Abstract

Background: A 28 year old male with a previous diagnosis of Ewing’s Sarcoma in 2008, and a revised diagnosis to Hodgkin’s lymphoma in 2016, presented to the Neurology service 6 months after starting the novel monoclonal antibody, Brentuximab. Concurrent therapy included adriamycin, vincristine and daunorubicin. He was referred for progressive weakness and sensory symptoms starting in the legs and spreading to the arms over 6 months. Methods: Examination demonstrated distal symmetric weakness with power of 3 proximally and distally in the lower extremities. Reflexes were absent at the ankles and severely reduced at the patella. Gait was consistent with a sensory ataxia, and there was pseudoathetosis of the left hand. Results: MRI demonstrated no relevant abnormalities. Electrophysiology was consistent with a motor predominant, distal symmetric sensorimotor axonal neuropathy. Conclusions: A review of the literature demonstrated that the monoclonal antibody brentuximab has a high incidence (48%; n = 89) of a reversible distal symmetric polyneuropathy.

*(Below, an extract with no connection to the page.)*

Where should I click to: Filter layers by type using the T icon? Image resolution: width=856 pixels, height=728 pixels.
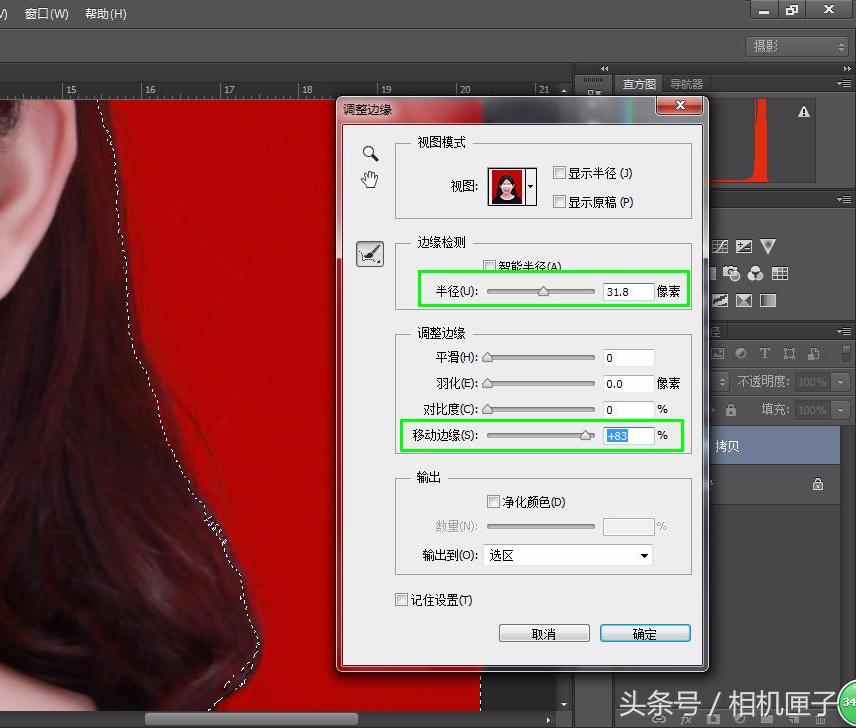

The mechanism likely relates to microtubule dysfunction by the conjugated compound monomethyl auristatin E. This case adds to the existing body of literature around a severe but potentially reversible neuropathy, resulting from the new monoclonal antibody brentuximab, which may also serve as a model of disease in neuropathy with a well elucidated mechanism of toxicity.